[[ Data listing, beginning ]]
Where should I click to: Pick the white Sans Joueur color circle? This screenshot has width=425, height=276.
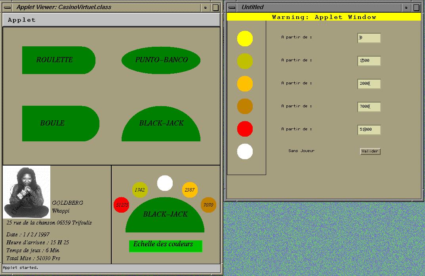coord(245,152)
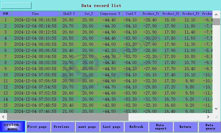Viewport: 221px width, 133px height.
Task: Select the Shelf T column header
Action: [x=69, y=14]
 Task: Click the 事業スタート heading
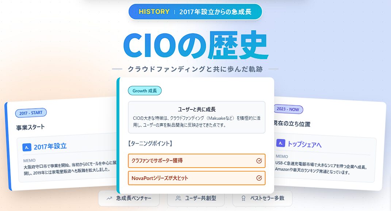pos(30,128)
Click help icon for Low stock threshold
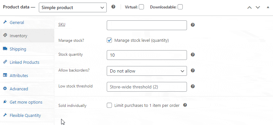The image size is (273, 125). (192, 86)
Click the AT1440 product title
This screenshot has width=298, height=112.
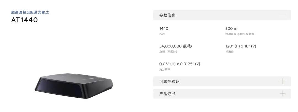pyautogui.click(x=25, y=20)
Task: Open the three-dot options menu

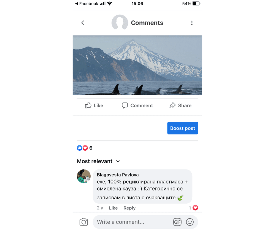Action: pyautogui.click(x=192, y=23)
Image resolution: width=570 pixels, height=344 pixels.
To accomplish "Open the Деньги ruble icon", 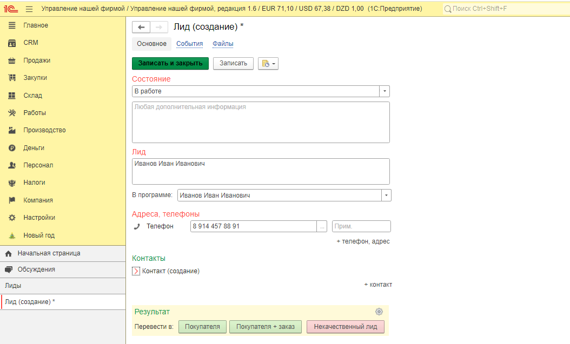I will (12, 148).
[[ Data listing, end ]]
§ Assignment: Reproduce, exactly and only, the lines of the records above starting at the line with "Click help icon for Low stock threshold" and ending at the line with "Image resolution: width=570", both included. Leave every picture out.

§ Response:
Click help icon for Low stock threshold
The image size is (273, 125). (192, 86)
Click the AT1440 product title
This screenshot has width=298, height=112.
pyautogui.click(x=25, y=20)
Task: Open the three-dot options menu

Action: pyautogui.click(x=192, y=23)
Image resolution: width=570 pixels, height=344 pixels.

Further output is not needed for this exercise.